ACTIVITY LIST:
#1 Answer these questions from the text on pneumonia prevalence in children:
(a) What percentage of interpretable chest radiographs in PERCH had PEP?
(b) What prevalence of radiographic pneumonia did the recent systematic review report?
(c) Among the four Asian studies, which country's children showed the lowest prevalence, and what was it?
#2 Condense the paragraph beginning "We found that PEP was common" from the text on pneumonia prevalence in children into a short bulleted list that keeps its main facts.
#3 Pick up the text on pneumonia prevalence in children from where it stops.

TEXT PASSAGE:
□ □ □ □

We found that PEP was common—from an epidemiological perspective—among our cohort of predominantly ambulatory Bangladeshi children aged 3–35 months with clinically suspected pneumonia, regardless of the methodology applied (16.6%, method 1; 21.3%, method 2). PERCH, a primarily hospital-based study, reported 27% of 3587 interpretable chest radiographs had PEP.16 PERCH also included two sites from Bangladesh with a mix of ambulatory and hospitalised children. The authors reported that about 19% of children from the urban site in Dhaka and 17% of children from the rural site in Matlab had PEP, consistent with our findings from Sylhet. A recent systematic review that included 15 studies from low-income to high-income settings outside of the USA reported a prevalence of 37% (95% CI, 26% to 50%) for radiographic pneumonia among children with an acute respiratory illness.17 The four studies including children <5 years old from Asia highlight the range of radiographic pneumonia prevalence within the region. The authors reported a prevalence of 63% from 541 Chinese children, 15% from 1782 Pakistani children, 29% from 199 Philippine children and 7% from 1396 Thai children. Our findings suggest that radiographic PEP among children aged 3–35 months in rural Bangladesh is an important condition.

□ □ □ □

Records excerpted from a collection
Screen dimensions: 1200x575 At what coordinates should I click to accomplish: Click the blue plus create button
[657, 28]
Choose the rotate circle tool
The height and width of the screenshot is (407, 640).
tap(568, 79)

□ □ □ □

ANSWERS TO THE EXERCISES:
#1
(a) 27% of 3587 interpretable chest radiographs.
(b) 37% (95% CI, 26% to 50%) among children with an acute respiratory illness.
(c) Thailand, with 7% from 1396 children.

#2
- PEP was common among mostly ambulatory Bangladeshi children aged 3–35 months with clinically suspected pneumonia: 16.6% by method 1, 21.3% by method 2.
- PERCH, mainly hospital-based, found PEP in 27% of 3587 interpretable chest radiographs.
- PERCH's two Bangladesh sites reported about 19% (urban Dhaka) and 17% (rural Matlab), consistent with the Sylhet findings.
- A systematic review of 15 studies outside the USA reported 37% (95% CI, 26% to 50%) radiographic pneumonia among children with an acute respiratory illness.
- Four Asian studies of children under 5 ranged widely: 63% in China (541), 15% in Pakistan (1782), 29% in the Philippines (199), 7% in Thailand (1396).
- Radiographic PEP among children aged 3–35 months in rural Bangladesh is an important condition.

#3
Limitations of our study include the use of a single frontal chest radiograph rather than both frontal and lateral chest radiographs and the absence of serial imaging. Our approach was carefully considered and based on three principles. First, the WHO methodology does not recommend lateral chest radiographs or serial imaging and use of either would be inconsistent with WHO methodology. Second, evidence supporting the use of lateral imaging among children is mixed. One randomised clinical trial from 570 children seeking care at an emergency department in the USA found no improvement in the sensitivity and specificity of clinician-identified radiographic alveolar consolidation after the addition of a lateral chest radiograph, compared with a frontal chest radiograph alone.18 However, a non-randomised retrospective study based on radiologist interpretations found conflicting results.19 In this study, the authors reported that the addition of a lateral chest radiograph improved the identification of non-lobar consolidations by 15% compared with frontal imaging alone. Further high-quality research assessing the potential added value of lateral chest radiographs, particularly in low-income settings, is needed. Third, although serial chest radiographs may improve diagnostic sensitivity, it increases ionising radiation exposure and this study’s ethical review boards would not approve a protocol with serial imaging.
In sum, this analysis demonstrates that we have rigorously and effectively applied the WHO methodology for interpreting chest radiographs among a large cohort of children aged 3–35 months in rural Bangladesh. This study provides justification for use of these interpretations in planned case–control and incident trend PCV-effectiveness evaluations in addition to other planned epidemiological analyses.